17th May, 2023
Dr. Bushra Anjum: Breaking Barriers & Shaping Futures in Big Data
Bushra Anjum, Ph.D., is a health IT data specialist currently serving as the Director of Data Science & Analytics for a San Francisco based health tech firm Doximity. She leads a team of analysts, scientists, and engineers to create HIPAA secure data-driven tools for over 1.8 million USA clinicians.
Formerly a Fulbright scholar from Pakistan, Dr. Anjum served in academia (both in Pakistan and the USA) for many years before joining the tech industry. She continues to volunteer at Cal State University campuses, and public schools, teaching CS-related content and serving as an industry mentor.
Alongside, Dr. Anjum is also serving as a community leader and mentor at GlobalTechWomen, Pakistani Women in Computing (PWiC), CRA Widening Participation (CRA-WP), Rewriting the Code (RTC), Empowering Leadership Alliance (ELA), LeanIn.org, TechGirlz, CodeGirls, among others.
Dr. Anjum is a celebrated speaker at the Grace Hopper Celebration of Women in Computing Conference, Richard Tapia Celebration of Diversity in Computing Conference, STARS Celebrations, CRA-WP Grad Cohorts, to name a few. She has been recognized by Tribune as a Top 20 under 40 Professional for career excellence with a deep commitment to community service. She has been nominated as the Volunteer Woman of the Year 2021 by SLO County Commission on the Status of Women and Girls. She is also a recipient of the LUMS VC Alumni Achievement Award for sustained excellence in engineering, and leadership in the profession and public affairs.
Dr. Anjum received her Ph.D. in Computer Science at North Carolina State University in 2012 for her doctoral thesis on Bandwidth Allocation under End-to-End Percentile Delay Bounds.
What got you interested in Data Science?
Most of my educational and career choices have been guided by the love of exploring the unknown. After completing MSC from LUMS in 2007, I opted for a Ph.D. degree as it was an ambitious adventure. No one in my family has a Ph.D., and going halfway across the world to earn it made it even more exciting. Hence, I came to the US, studied, and completed my Ph.D. (CS) from North Carolina State University (NCSU) in 2012, with a specialization in performance evaluation and queueing theory.
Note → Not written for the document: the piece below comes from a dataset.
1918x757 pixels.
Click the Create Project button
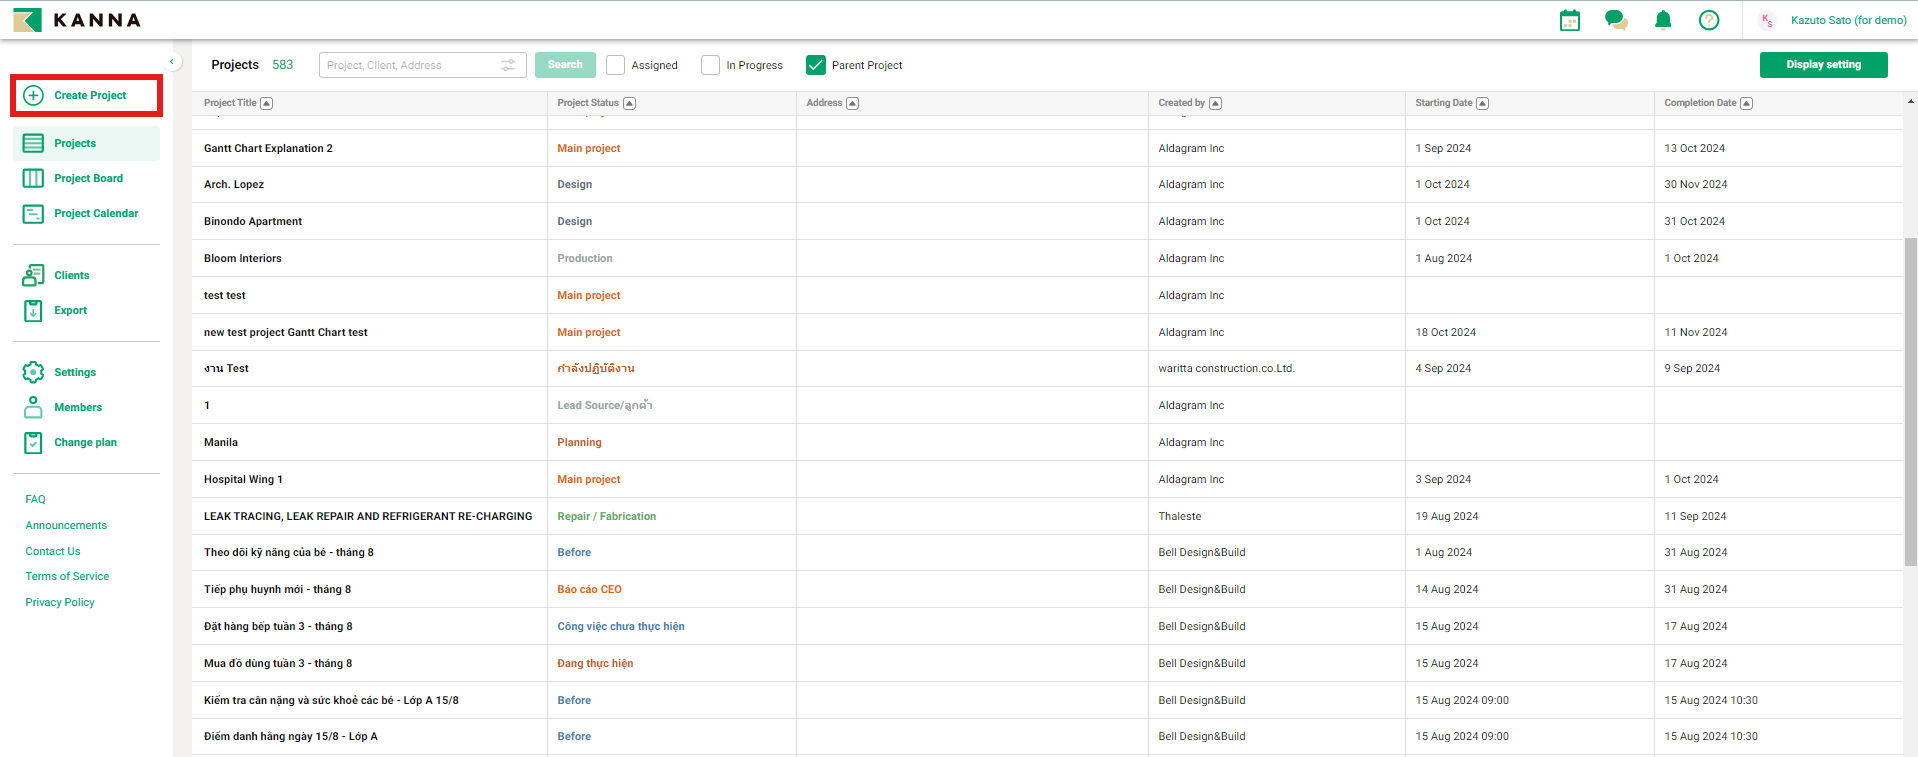[87, 95]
The next adventure was to teach, and I did so in Pakistan at FAST-NU Lahore and NCSU and Missouri S&T in the US. Then I made the switch to the tech industry. I was curious to explore the world of global technology giants; thus, I joined Amazon. I worked there for four years and learned a great deal about large-scale distributed systems with an emphasis on highly scalable fault-tolerant engineering. Next, I aimed to combine my engineering skills with my love for math, advanced probability, and statistics. Thus the field of Data Science became the perfect candidate. Fueled by my curiosity to learn more about the startup culture, I decided on my next adventure, i.e., joining (and now leading) the Data Science & Analytics team of a San Francisco based (then startup, now public) company Doximity. This is where I currently am.
What excites you the most about being a Data Scientist?
There are several exciting aspects of being a Data Scientist. I can write a whole essay on them, but for now, here are a few thoughts.
Being a Data Scientist encourages you to develop deep technical expertise in both the theory and practice of modeling and analytics. Data science involves working with sophisticated algorithms and machine learning models, which in turn requires a deep understanding of statistical and computational techniques feeding those algorithms.
As a Data Scientist, you have the ability to work across a wide range of industries and domains. Data science is applicable to almost any industry, from healthcare and finance to retail and entertainment, each with its own unique challenges and opportunities.
Data science is also a highly collaborative field, so you will have the opportunity to work with experts from a variety of backgrounds, such as statisticians, engineers, developers, and business leaders, to develop and implement data-driven solutions. This collaboration leads to a diverse range of ideas and perspectives, which ultimately leads to better outcomes.
What distinguishes your work from that of your contemporaries?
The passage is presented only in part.